The example in the OP was not a mangling and it wasn’t particularly horrific. It was not schoolroom English and would not be appropriate in a schoolroom but then again neither is fuck and I see no one here getting up in arms about casual usage of that word except for Zotti.

I’m quite firmly in the descriptivist camp. If your use of a collection of phonemes conveys a meaning to me, and that meaning was what you meant to convey, well congratulations, you just used a word, and spoke English, to boot. Language, as others have said, is subjective.

Along those lines, there’s a great local burrito shop whose t-shirt says (and I think I’m getting this right), “I don’t feel half as much like I did when I came in here as I do now.” I’ve tried and failed to parse it many times.

The examples from AAVE and other dialects aren’t manglings of the language at all.

From the Tina Turner biopic from a few years ago – Ike Turner is in a courtroom.

JUDGE: Counsel, instruct your client to remove his sunglasses.

IKE [removing sunglasses]: Man, you ain’t gots to instruct me to do nothin’!

My wife, a non-native English speaker, thought that was one of the most fascinating sentences she’d ever heard.

I was about to explain how very simple this is to parse, but the more I look at it the curiouser and curiouser.

I feel twice as good now as I did then?

We’ve fought about it before.

“I currently feel less than halfway similar to the way I was earlier.”

I think that’s where I first heard about it.

Question for people from southern PA/northern MD: How many syllables are in “on”?

I have yet to hear this in the wild–I’m only aware of it because of the SDMB. Is there a geographic area where it’s commonly used, like “needs washed” type constructions, or is it widespread? That would take me a little while to wrap my head around.

As to the OP, I don’t think I would have noticed the “is you or is you ain’t” construction as being odd. “Anymore” as “these days,” though, would raise a flag.

I think that some of my midwest relatives used it.

Actually I kind of like the ring of it.:smiley:

I"ve heard it (“anymore” in place of “these days”), and used it, in the South. It doesn’t seem like a regionalism to me.

I’ve heard the “needs worshed” construction from relatives and friends in northern Kentucky and Indiana. Another one that seems to be spreading is “come with”, as in “I’m going to the store, wanna come with?”

Is you Is or Is You Ain’t My Baby?

You might want to read page one of this thread. :wink:

I’ve only heard “anymore” in the negative, like “Dave doesn’t live here anymore” but never “Dave lives here anymore.”

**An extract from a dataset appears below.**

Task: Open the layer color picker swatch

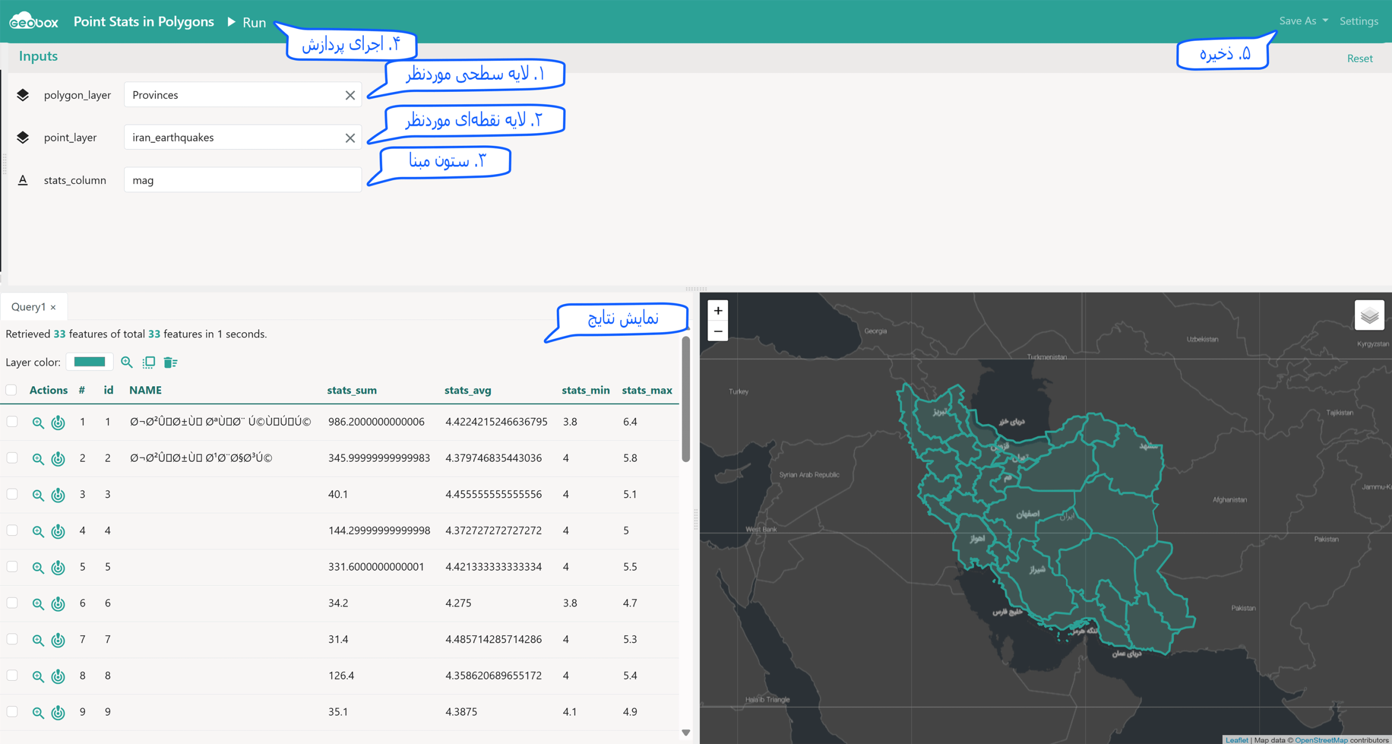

Dictionary.com suggests it is regional:

Actually, that first construction (“Baker’s bread is all we eat anymore”) is a construction I’m familiar with and use, but not the latter, nor the construction in Elendil Heir’s example.

Here’s one I never heard until I moved to Atlanta several years ago: might could. As in “I might could stop at the store on the way home.” Also: “You might should finish the pie before it gets old,” and “He might would do it if you asked him.”

Might could? Might should? Might would? WTF? The first time I heard it my brain sort of twisted up and it took me a few seconds to realize the meaning behind the words. Now I know what is meant, but it still sounds very, very strange to me. And very wrong.

It’s true! This is the one bit of accent I’ve held onto since moving to California (despite getting teased for saying Worshington…)

Might could/should/would = maybe.

It’s how Shane spoke to Jack Palance. :slight_smile:

Hey, I’ve been to Boston. You guys talk funny, too! :slight_smile:

I’m not from here. I only moved here 2 years ago, so I have no Boston regionalisms in my speech.